Listening to All Voices

temba-maqubela

This video is shot in the theater at Groton School, where nearly fifty years ago I heard a South African clergyman — I can’t recall his name — explain the system of apartheid in that country. He summed it up neatly: “Apartheid = Apart, Hate.”

About that same time, Temba Maqubela, then 17 years old, escaped from South Africa and went into exile. He lived in various African countries before coming to the United States with his family in 1986. He taught chemistry in public schools in New York before accepting a position at Philips Andover. During his 26 years there he won the White House Distinguished Teacher Award and other academic honors too numerous to mention.

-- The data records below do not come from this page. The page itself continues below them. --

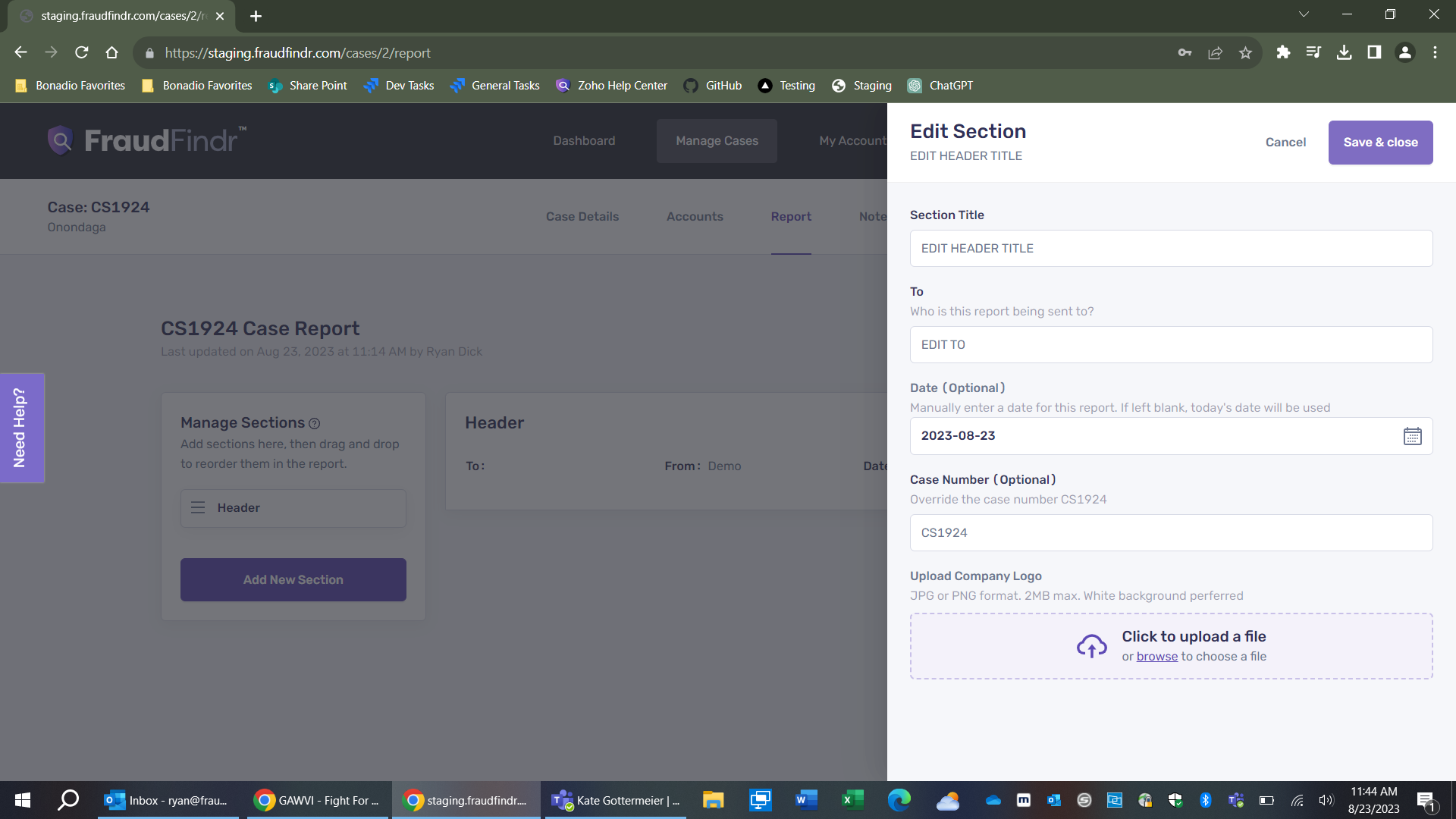Grab the Header section drag handle icon
1456x819 pixels.
(198, 507)
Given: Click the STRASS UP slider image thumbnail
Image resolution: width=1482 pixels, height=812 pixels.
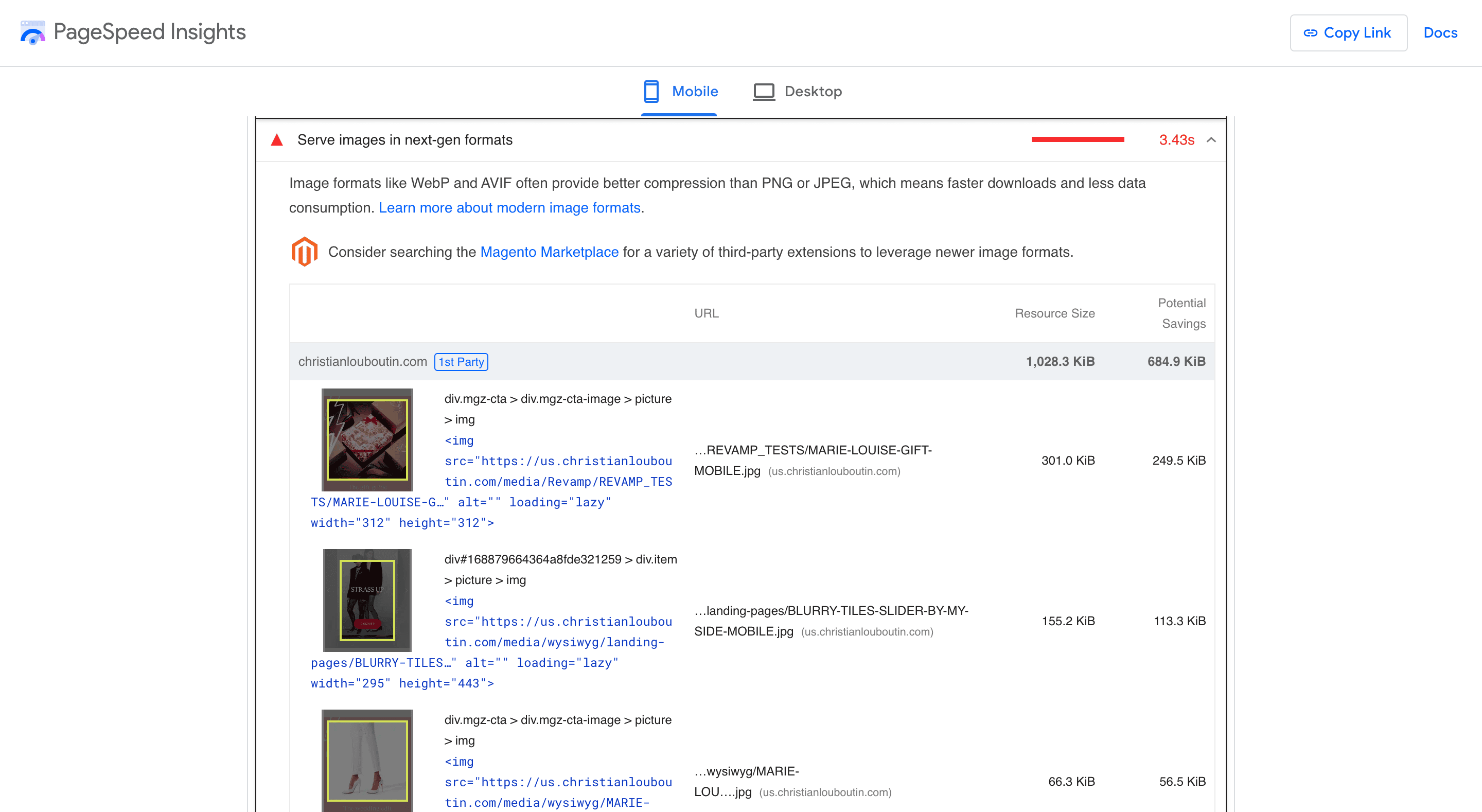Looking at the screenshot, I should [367, 599].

This month he took over as the eighth headmaster of Groton School since it was founded in 1884 by Endicott Peabody, who also founded the first Episcopal church in Tombstone Arizona back when Wyatt Earp was marshall there.

Groton School could accurately be called a bastion of power and privilege but “The Rector,” as he was known, also made a commitment to truth and justice an integral part of the school’s mission.

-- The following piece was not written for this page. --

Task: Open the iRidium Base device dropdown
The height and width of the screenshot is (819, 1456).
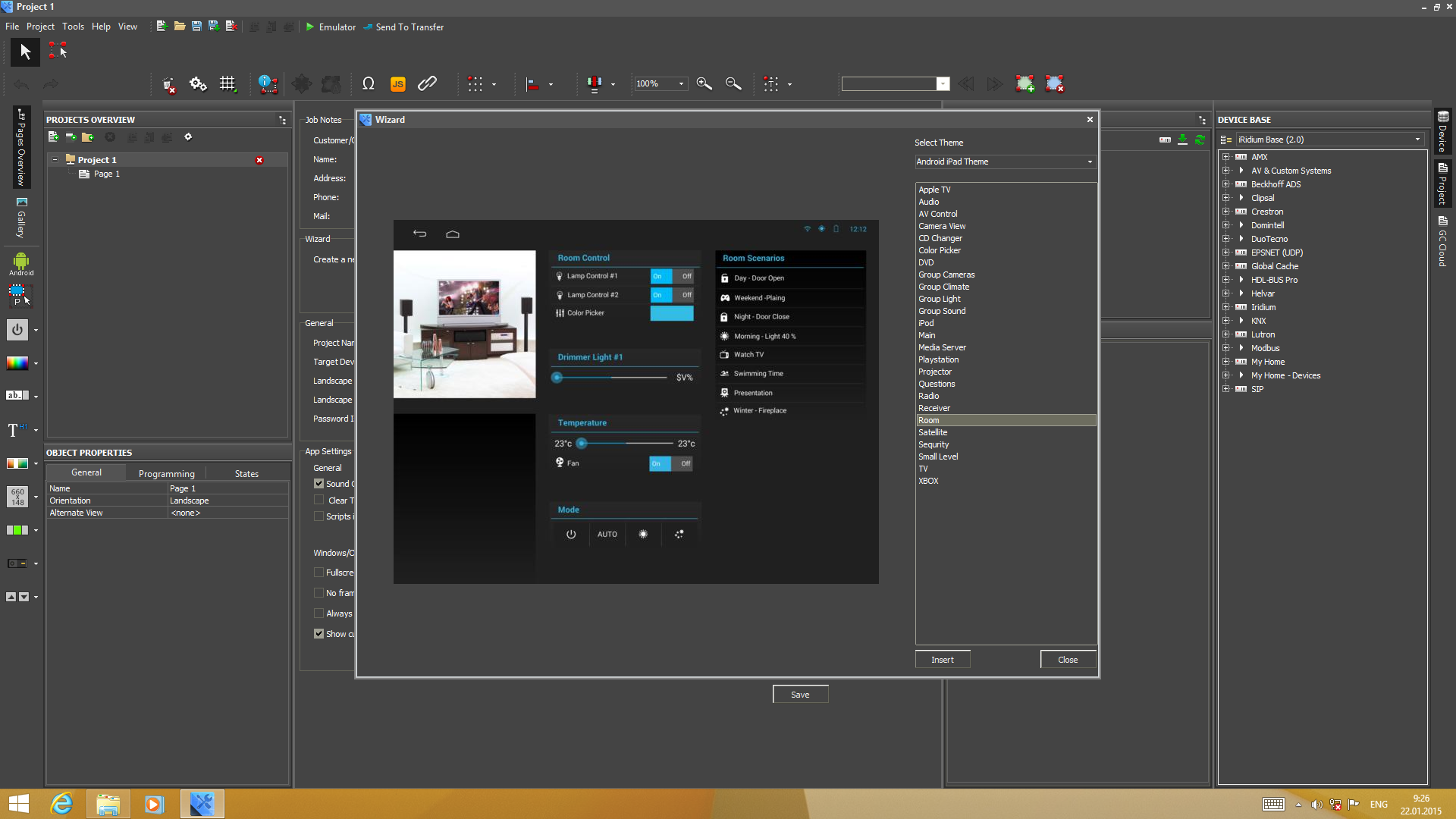Action: tap(1329, 140)
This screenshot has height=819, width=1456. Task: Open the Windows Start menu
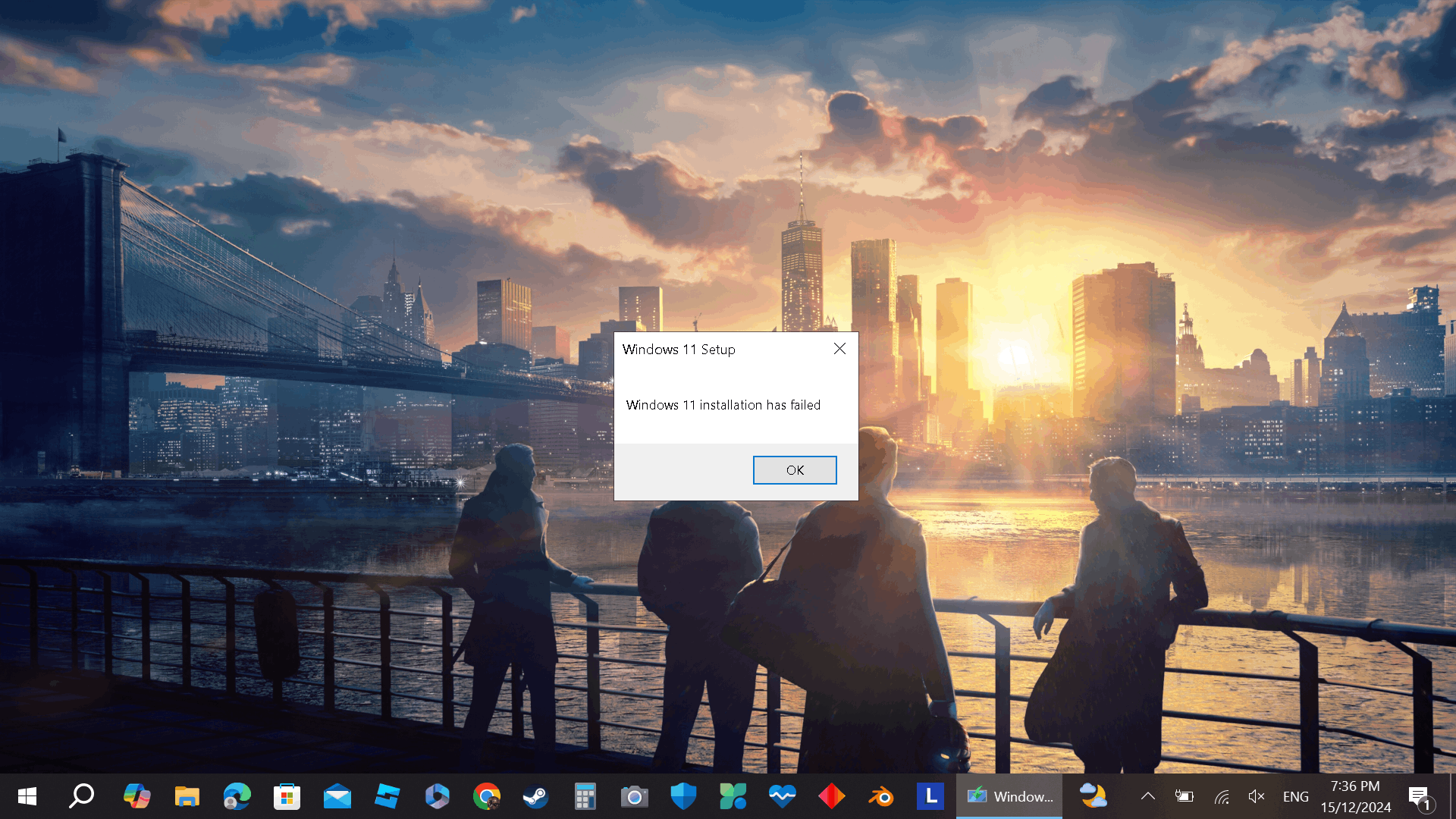tap(27, 796)
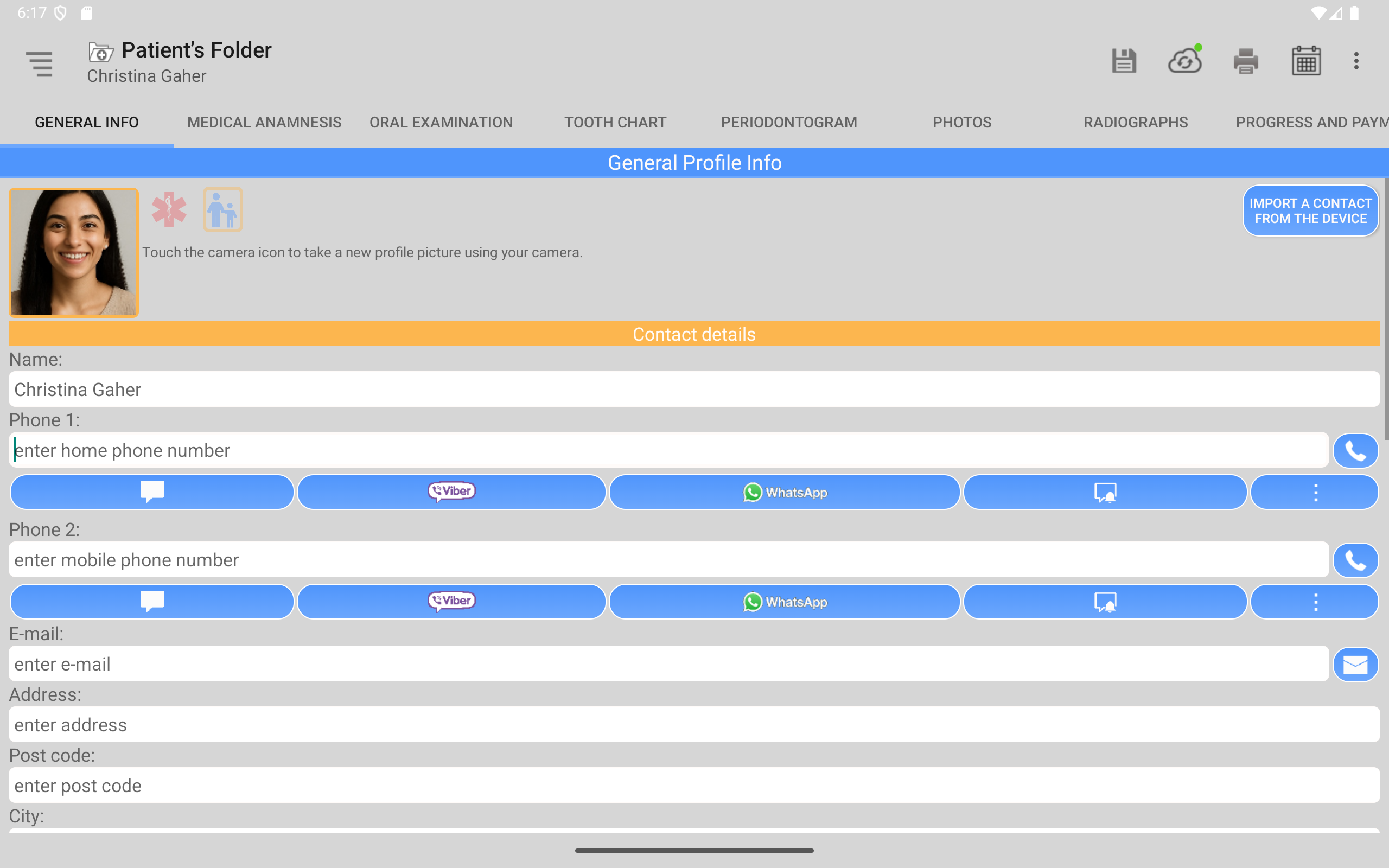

Franklin Roosevelt, a Groton boy, said of him, “As long as I live his influence will mean more to me than that of any other person next to my father and mother.”[

Peabosy’s successor, Jack Crocker, along with his wife Mary, carried on this tradition. They integrated the school in the 1940s and marched with Dr. Martin Luther King.

For the record, I was expelled from Groton School three weeks before graduation, but nonetheless, it fills me with joy to see a friend and associate of Nelson Mandela move into the headmaster’s house. I believe it is a sure sign that humanity is moving inexorably forward.